[Stored entries]
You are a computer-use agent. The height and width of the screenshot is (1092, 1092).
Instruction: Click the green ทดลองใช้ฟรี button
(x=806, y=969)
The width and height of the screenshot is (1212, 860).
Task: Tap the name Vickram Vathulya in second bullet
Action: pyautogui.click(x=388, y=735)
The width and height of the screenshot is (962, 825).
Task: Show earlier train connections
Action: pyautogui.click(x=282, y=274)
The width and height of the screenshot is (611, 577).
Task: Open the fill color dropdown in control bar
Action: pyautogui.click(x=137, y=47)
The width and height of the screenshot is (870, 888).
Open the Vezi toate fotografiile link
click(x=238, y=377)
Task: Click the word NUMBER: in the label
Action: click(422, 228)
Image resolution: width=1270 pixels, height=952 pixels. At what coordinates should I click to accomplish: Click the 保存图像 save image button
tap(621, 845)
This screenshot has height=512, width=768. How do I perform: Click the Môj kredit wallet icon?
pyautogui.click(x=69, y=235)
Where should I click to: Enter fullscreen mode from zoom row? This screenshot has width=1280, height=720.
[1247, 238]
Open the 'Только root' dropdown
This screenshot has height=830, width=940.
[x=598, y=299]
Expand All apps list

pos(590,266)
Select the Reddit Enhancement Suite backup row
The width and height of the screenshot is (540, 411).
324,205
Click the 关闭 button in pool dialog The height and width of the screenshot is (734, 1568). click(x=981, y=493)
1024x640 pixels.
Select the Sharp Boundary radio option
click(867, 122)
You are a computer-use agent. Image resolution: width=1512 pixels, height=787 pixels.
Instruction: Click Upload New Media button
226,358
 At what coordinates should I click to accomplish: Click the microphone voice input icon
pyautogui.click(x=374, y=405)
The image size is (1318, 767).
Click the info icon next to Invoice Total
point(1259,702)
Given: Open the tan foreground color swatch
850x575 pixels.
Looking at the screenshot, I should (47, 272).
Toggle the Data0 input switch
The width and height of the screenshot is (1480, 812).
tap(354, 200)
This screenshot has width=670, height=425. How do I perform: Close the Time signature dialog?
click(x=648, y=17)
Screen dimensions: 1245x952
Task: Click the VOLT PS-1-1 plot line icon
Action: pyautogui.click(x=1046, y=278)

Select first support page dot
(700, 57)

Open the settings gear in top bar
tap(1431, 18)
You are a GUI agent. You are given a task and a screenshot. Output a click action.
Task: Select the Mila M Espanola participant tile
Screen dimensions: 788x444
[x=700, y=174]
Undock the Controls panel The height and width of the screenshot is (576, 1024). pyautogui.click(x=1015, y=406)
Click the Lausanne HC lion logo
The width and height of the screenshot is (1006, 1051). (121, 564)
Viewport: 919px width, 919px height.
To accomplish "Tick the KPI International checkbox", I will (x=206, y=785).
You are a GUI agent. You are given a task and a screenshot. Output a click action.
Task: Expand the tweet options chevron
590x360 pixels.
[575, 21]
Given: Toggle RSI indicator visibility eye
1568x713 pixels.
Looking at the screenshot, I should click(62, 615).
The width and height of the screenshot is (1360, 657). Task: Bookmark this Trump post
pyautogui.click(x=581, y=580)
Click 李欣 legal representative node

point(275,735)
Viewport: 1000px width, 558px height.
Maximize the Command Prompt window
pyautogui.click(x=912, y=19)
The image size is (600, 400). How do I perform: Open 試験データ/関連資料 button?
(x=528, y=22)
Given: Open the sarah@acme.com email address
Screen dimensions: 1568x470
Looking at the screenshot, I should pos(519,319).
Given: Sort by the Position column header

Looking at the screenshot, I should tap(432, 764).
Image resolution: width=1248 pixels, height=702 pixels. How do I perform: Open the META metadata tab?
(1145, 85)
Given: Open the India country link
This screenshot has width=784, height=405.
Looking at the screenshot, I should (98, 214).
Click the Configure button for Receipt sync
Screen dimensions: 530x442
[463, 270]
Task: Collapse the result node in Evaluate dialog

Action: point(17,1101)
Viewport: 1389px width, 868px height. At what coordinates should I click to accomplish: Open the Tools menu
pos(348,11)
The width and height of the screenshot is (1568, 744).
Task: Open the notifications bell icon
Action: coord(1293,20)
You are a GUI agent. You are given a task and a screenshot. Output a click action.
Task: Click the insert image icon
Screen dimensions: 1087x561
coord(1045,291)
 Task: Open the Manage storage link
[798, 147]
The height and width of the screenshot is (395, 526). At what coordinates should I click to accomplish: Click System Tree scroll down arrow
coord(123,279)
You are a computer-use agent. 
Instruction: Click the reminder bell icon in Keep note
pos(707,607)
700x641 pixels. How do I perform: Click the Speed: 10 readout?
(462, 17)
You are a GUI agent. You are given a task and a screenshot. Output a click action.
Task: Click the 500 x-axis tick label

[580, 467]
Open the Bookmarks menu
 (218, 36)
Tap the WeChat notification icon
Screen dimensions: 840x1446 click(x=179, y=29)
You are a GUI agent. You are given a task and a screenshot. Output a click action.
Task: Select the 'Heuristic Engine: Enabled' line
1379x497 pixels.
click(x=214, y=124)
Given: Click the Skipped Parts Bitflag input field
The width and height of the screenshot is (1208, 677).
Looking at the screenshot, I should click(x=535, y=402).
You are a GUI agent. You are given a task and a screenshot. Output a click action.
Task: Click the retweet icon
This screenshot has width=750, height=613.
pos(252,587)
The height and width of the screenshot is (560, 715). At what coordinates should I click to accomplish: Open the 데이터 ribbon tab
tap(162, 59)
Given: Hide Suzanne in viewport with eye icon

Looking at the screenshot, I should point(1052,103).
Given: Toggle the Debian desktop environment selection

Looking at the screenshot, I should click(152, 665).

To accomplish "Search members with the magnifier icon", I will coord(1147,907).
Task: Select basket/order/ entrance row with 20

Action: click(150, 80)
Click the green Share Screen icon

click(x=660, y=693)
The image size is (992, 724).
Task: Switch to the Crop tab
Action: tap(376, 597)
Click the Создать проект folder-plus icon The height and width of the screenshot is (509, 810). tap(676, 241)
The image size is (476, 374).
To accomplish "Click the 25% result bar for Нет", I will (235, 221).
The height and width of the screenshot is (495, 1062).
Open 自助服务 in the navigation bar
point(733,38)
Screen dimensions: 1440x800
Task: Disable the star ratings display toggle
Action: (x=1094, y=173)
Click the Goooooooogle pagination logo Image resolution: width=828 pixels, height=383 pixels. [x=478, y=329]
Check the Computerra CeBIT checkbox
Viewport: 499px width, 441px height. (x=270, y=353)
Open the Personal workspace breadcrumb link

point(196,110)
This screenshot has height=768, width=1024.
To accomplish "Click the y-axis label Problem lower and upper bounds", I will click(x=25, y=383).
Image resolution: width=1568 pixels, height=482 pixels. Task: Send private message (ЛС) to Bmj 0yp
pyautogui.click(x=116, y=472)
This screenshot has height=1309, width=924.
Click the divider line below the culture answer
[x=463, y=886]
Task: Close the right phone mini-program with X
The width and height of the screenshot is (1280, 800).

_YOUR ASSIGNMENT_. Would you copy every line of the entries that includes the word "will"?

_FINISHED TASK_.
To accomplish "Tick the KPI International checkbox", I will (x=206, y=785).
To accomplish "Search members with the magnifier icon", I will coord(1147,907).
To accomplish "Click the 25% result bar for Нет", I will (235, 221).
To accomplish "Click the y-axis label Problem lower and upper bounds", I will click(x=25, y=383).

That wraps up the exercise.